◆ Dataset entries
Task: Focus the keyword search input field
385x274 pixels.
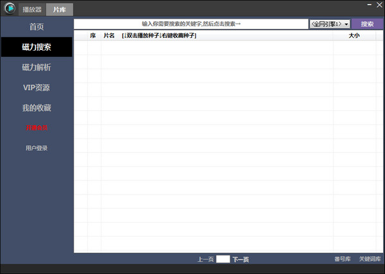Action: click(191, 24)
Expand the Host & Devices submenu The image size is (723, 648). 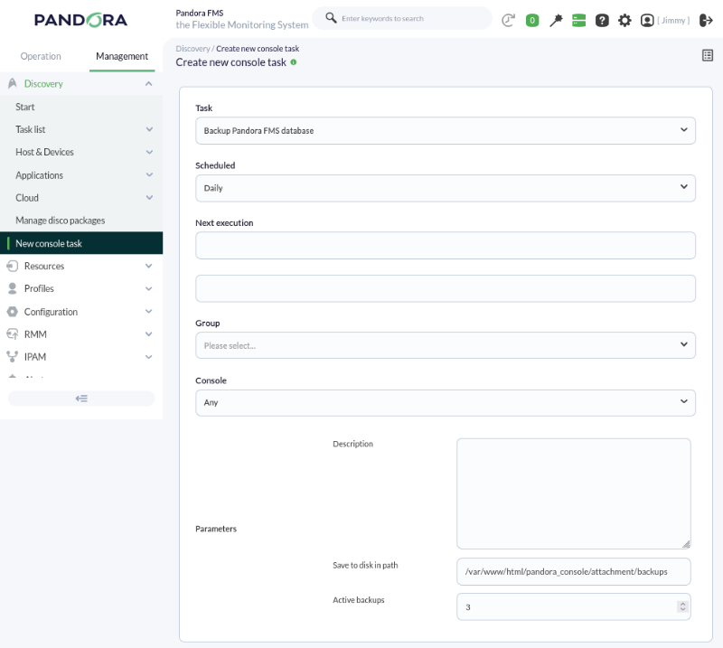pyautogui.click(x=81, y=152)
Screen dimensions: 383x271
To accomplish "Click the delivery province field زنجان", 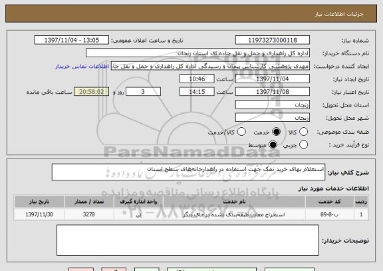I will [x=273, y=105].
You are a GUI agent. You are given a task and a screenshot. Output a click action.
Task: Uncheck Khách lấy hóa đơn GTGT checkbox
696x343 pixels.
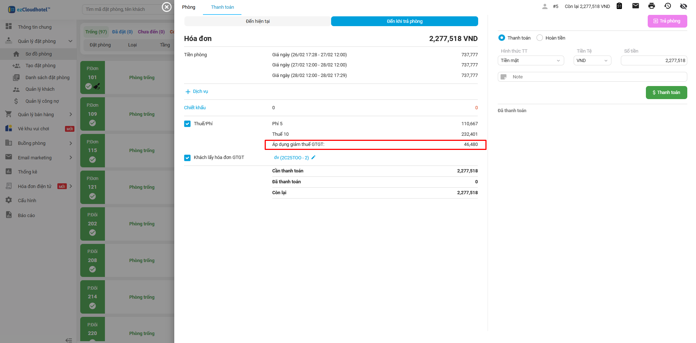[187, 158]
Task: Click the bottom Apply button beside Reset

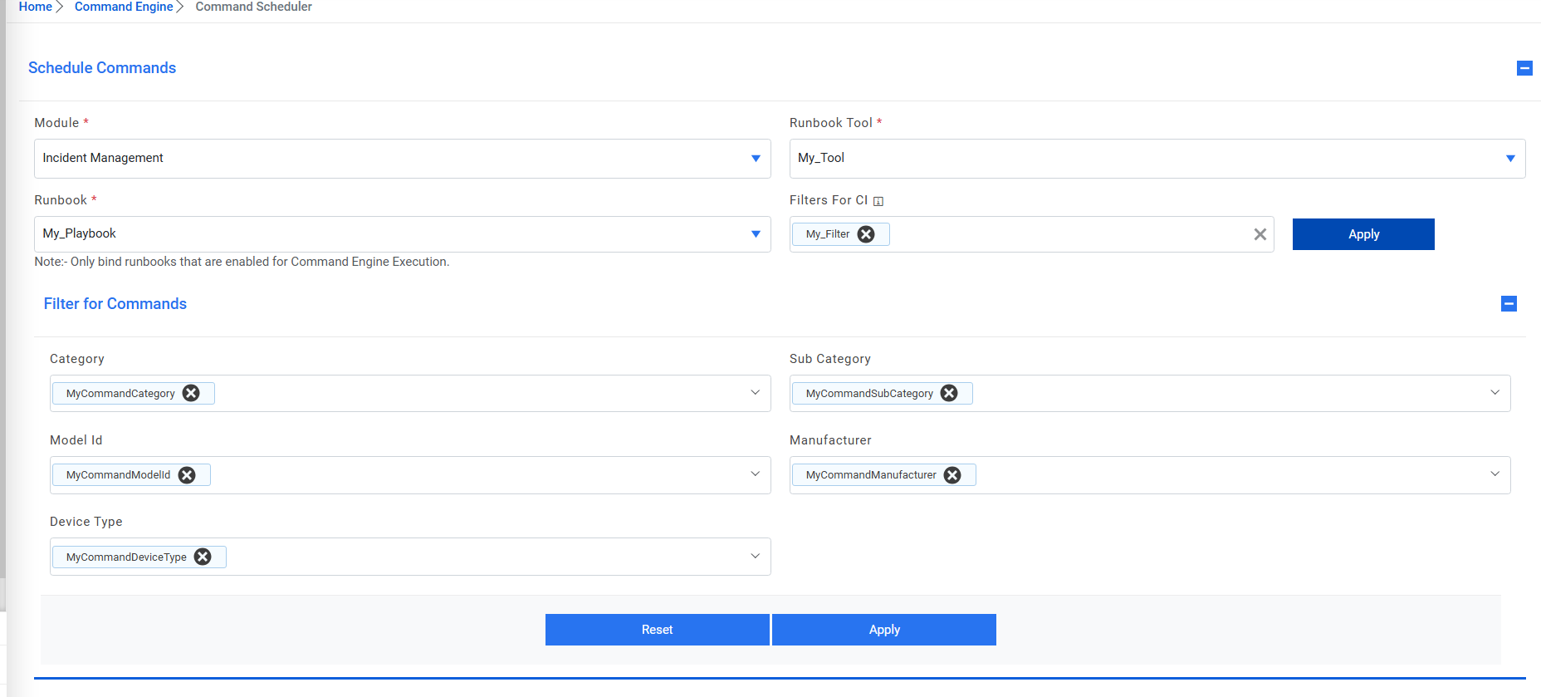Action: click(884, 630)
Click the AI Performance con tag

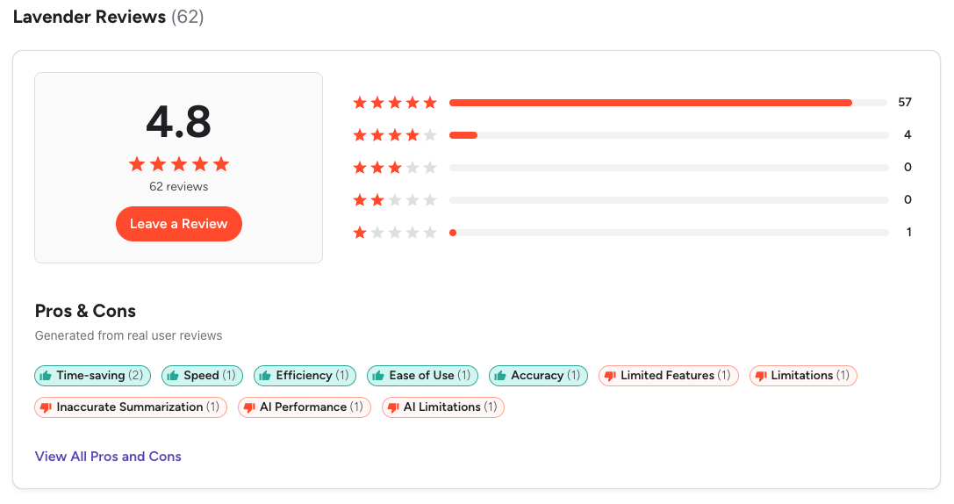click(x=304, y=407)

◆ Work task
When you reach the line that contains "Task: Click the" in the records above, copy it and every line after it exactly through the last one, leaving out the pictures.

◆ Response area
Task: Click the bottom Apply button beside Reset

Action: click(884, 630)
Click the AI Performance con tag

click(x=304, y=407)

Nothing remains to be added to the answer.